String separation in required format, Pythonic way

I have a string in the format:

t='@abc @def Hello this part is text'

I want to get this:

l=["abc", "def"] 
s='Hello this part is text'

I did this:

a=t[t.find(' ',t.rfind('@')):].strip()
s=t[:t.find(' ',t.rfind('@'))].strip()
b=a.split('@')
l=[i.strip() for i in b][1:]

It works for the most part, but it fails when the text part has the '@'. Eg, when:

t='@abc @def My email is red@hjk.com'

it fails.
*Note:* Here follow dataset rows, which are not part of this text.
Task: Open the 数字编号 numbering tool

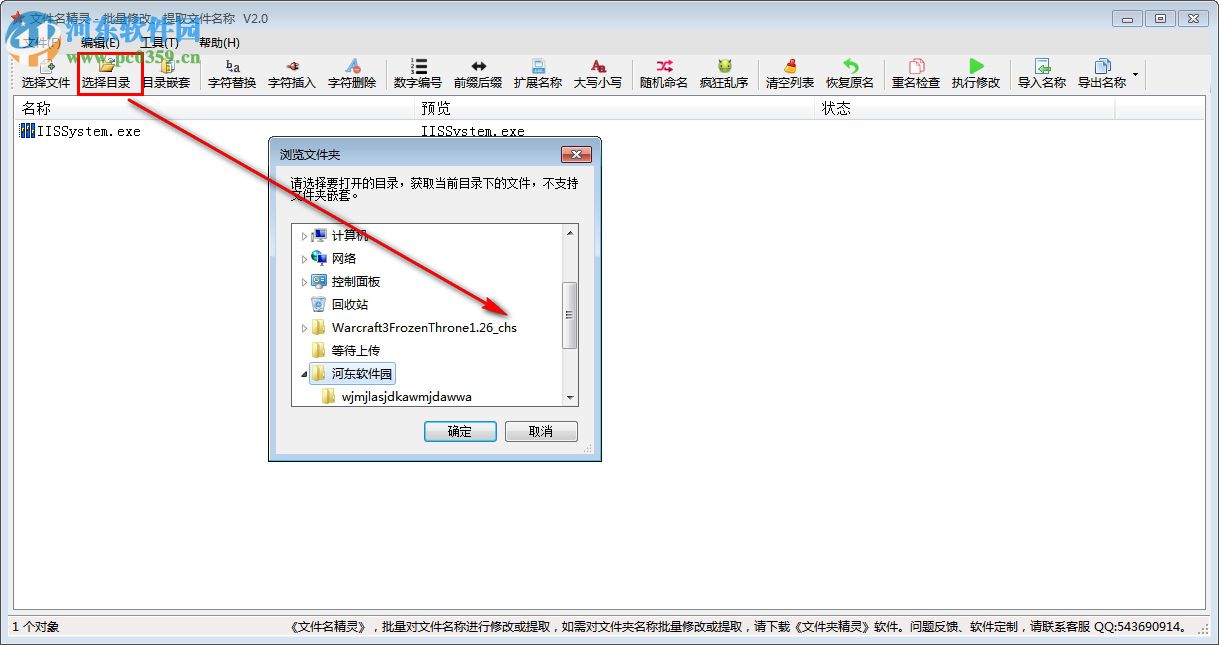Action: (x=418, y=74)
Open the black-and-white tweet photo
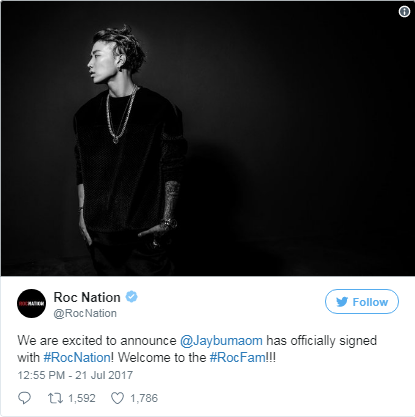This screenshot has width=415, height=417. point(208,138)
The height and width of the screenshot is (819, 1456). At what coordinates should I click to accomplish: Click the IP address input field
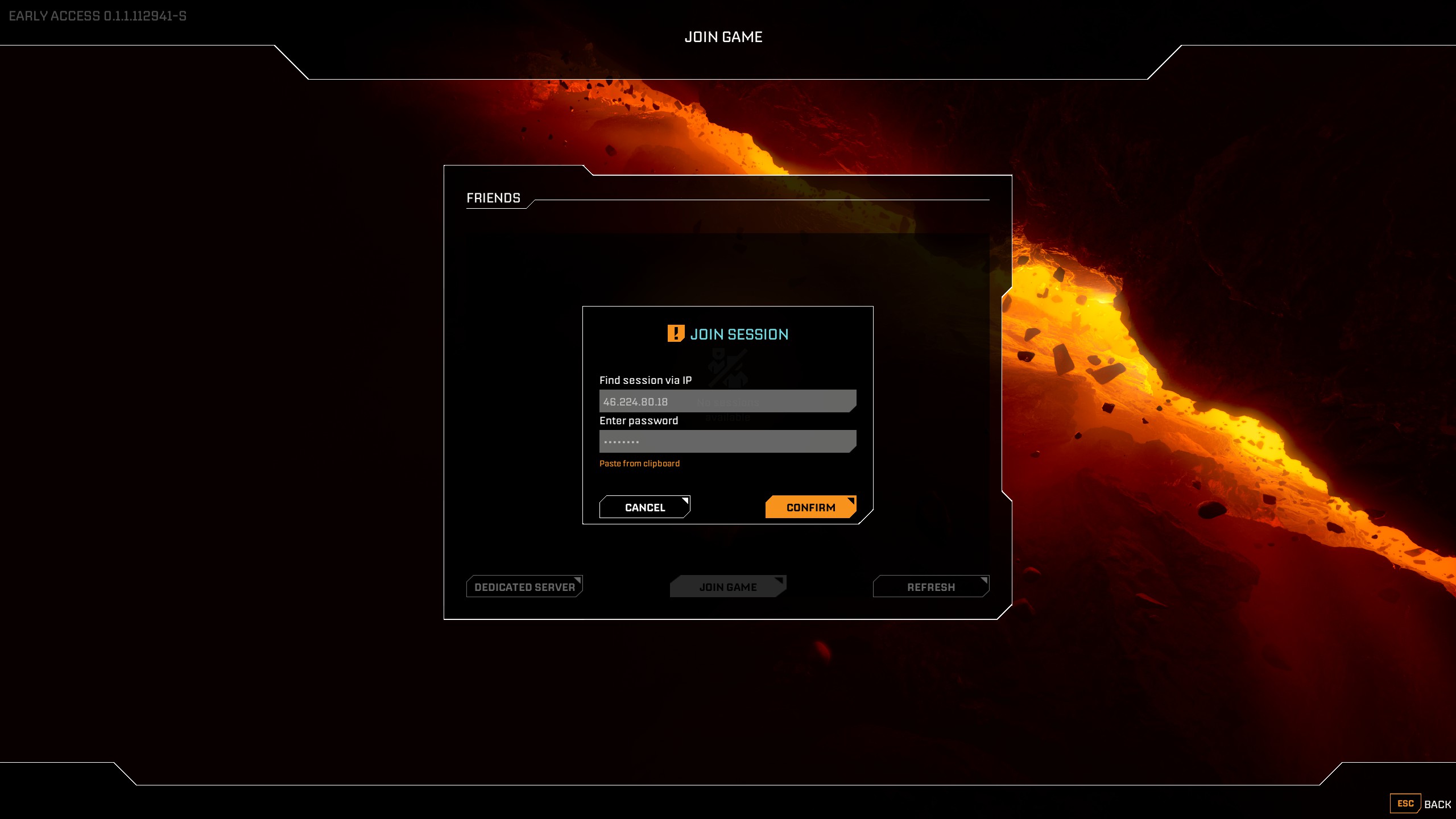point(728,400)
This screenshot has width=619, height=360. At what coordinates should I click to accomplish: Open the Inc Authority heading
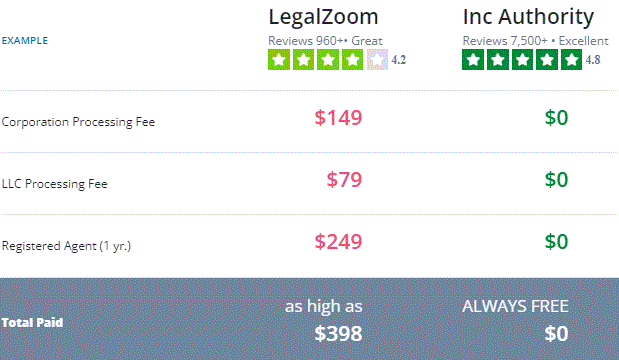pyautogui.click(x=528, y=17)
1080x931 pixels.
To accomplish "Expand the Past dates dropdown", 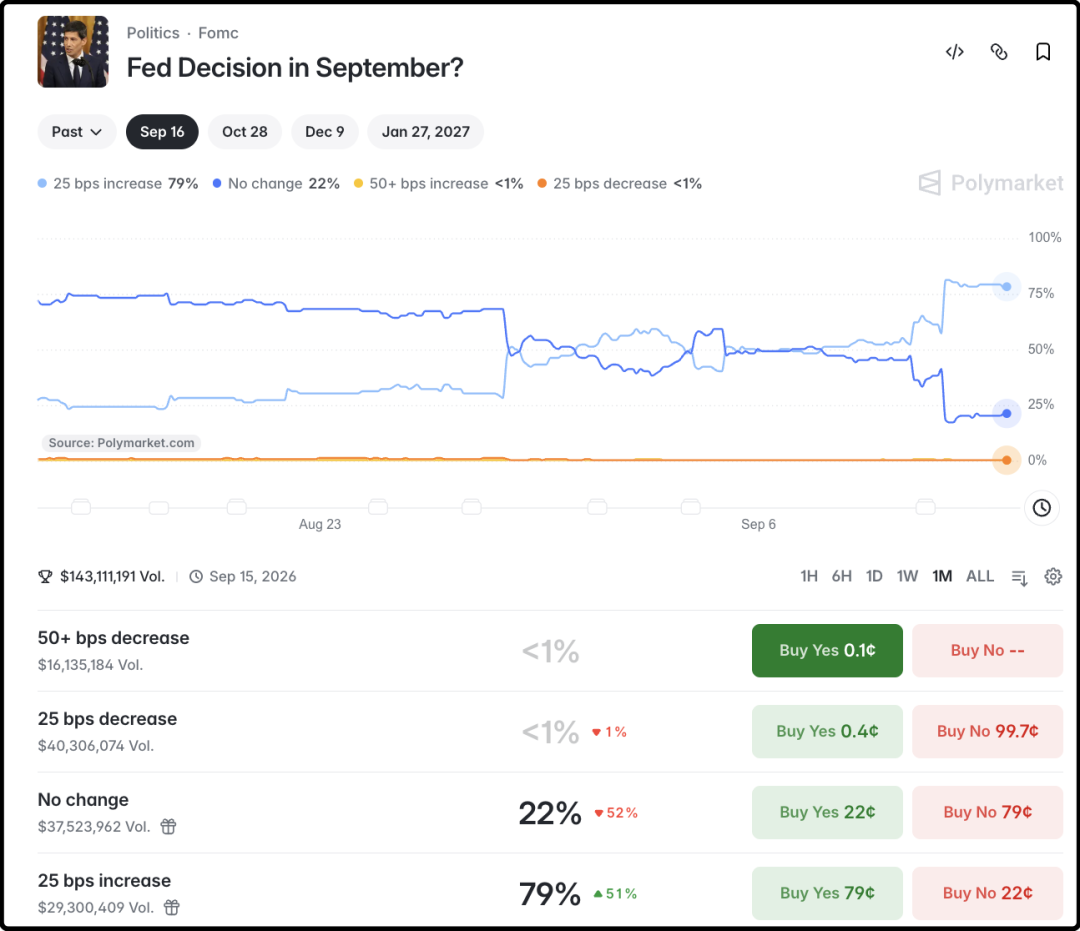I will pos(76,132).
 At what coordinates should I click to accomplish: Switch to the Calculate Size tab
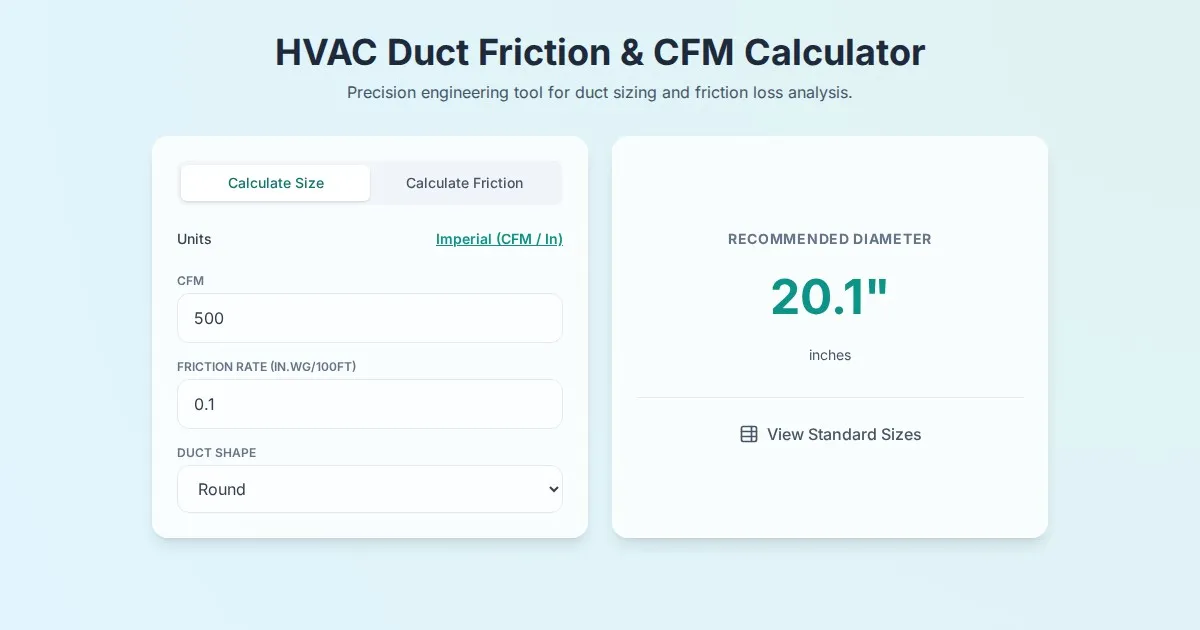coord(276,183)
The @names are there in the beginning and there can be text after @names, which may possibly contain @.

Clearly I can append initally with a space and find out first word without '@'. But that doesn't seem an elegant solution.

What is a pythonic way of solving this?

标签： regex string format python

7条回答

狗以群分

2楼-- · 2019-03-29 05:54

[edit: this is implementing what was suggested by Osama above]

This will create L based on the @ variables from the beginning of the string, and then once a non @ var is found, just grab the rest of the string.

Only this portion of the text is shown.